** Extracted material follows **

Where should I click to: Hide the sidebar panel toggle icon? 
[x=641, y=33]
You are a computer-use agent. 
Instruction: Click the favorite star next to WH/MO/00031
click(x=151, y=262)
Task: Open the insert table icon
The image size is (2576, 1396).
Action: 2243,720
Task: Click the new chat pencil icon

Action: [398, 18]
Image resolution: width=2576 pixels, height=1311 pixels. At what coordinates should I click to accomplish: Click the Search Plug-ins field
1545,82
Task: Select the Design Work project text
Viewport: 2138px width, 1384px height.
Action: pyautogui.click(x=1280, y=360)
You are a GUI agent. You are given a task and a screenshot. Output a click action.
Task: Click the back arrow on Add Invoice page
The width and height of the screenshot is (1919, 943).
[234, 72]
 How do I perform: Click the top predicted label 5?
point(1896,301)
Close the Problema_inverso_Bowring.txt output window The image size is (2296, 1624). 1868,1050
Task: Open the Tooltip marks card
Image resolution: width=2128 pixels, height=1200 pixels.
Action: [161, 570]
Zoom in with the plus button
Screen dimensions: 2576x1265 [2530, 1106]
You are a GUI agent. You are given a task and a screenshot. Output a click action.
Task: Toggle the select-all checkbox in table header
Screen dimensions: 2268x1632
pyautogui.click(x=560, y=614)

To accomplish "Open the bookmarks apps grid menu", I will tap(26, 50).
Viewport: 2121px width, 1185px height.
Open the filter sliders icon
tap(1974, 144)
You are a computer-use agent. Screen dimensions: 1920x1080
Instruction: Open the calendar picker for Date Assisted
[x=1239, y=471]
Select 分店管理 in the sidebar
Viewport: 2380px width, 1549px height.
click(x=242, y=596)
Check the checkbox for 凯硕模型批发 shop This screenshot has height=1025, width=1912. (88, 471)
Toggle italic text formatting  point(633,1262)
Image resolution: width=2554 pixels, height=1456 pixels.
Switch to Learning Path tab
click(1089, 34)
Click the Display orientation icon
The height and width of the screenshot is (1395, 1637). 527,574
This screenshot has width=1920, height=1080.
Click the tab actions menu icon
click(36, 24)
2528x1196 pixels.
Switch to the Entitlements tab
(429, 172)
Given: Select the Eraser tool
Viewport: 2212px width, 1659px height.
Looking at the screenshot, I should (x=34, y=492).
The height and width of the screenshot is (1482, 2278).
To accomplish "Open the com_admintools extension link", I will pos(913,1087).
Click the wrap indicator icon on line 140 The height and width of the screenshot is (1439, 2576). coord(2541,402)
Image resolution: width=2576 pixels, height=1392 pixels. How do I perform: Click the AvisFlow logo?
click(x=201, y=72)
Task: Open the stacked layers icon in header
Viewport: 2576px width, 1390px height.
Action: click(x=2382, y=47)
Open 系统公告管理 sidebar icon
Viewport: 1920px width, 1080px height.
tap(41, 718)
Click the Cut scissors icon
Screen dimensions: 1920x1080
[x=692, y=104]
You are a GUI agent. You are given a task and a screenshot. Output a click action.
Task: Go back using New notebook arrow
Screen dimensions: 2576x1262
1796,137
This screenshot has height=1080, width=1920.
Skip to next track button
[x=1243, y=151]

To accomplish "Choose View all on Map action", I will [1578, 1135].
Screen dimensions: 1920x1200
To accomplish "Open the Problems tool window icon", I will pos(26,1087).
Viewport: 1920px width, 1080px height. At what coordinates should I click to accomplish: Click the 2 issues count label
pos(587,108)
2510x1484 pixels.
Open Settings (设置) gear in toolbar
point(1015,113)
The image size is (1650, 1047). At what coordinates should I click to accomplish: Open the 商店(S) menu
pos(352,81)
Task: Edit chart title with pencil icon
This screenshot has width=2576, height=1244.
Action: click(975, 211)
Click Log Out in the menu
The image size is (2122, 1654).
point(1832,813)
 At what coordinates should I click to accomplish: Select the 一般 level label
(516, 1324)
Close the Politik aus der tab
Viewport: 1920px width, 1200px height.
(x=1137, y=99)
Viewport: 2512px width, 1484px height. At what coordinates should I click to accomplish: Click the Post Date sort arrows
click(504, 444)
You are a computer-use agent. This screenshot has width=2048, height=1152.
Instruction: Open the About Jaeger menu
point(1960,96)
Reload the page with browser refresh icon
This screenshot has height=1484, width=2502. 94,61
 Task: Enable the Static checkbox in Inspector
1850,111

** End of Extracted material **

> _Task requirements_
Beginning with the line above that contains "Open the filter sliders icon", copy each line exactly up to and including the line that contains "Given: Select the Eraser tool", and go no further.

> _Task answer_
Open the filter sliders icon
tap(1974, 144)
You are a computer-use agent. Screen dimensions: 1920x1080
Instruction: Open the calendar picker for Date Assisted
[x=1239, y=471]
Select 分店管理 in the sidebar
Viewport: 2380px width, 1549px height.
click(x=242, y=596)
Check the checkbox for 凯硕模型批发 shop This screenshot has height=1025, width=1912. (88, 471)
Toggle italic text formatting  point(633,1262)
Image resolution: width=2554 pixels, height=1456 pixels.
Switch to Learning Path tab
click(1089, 34)
Click the Display orientation icon
The height and width of the screenshot is (1395, 1637). 527,574
This screenshot has width=1920, height=1080.
Click the tab actions menu icon
click(36, 24)
2528x1196 pixels.
Switch to the Entitlements tab
(429, 172)
Given: Select the Eraser tool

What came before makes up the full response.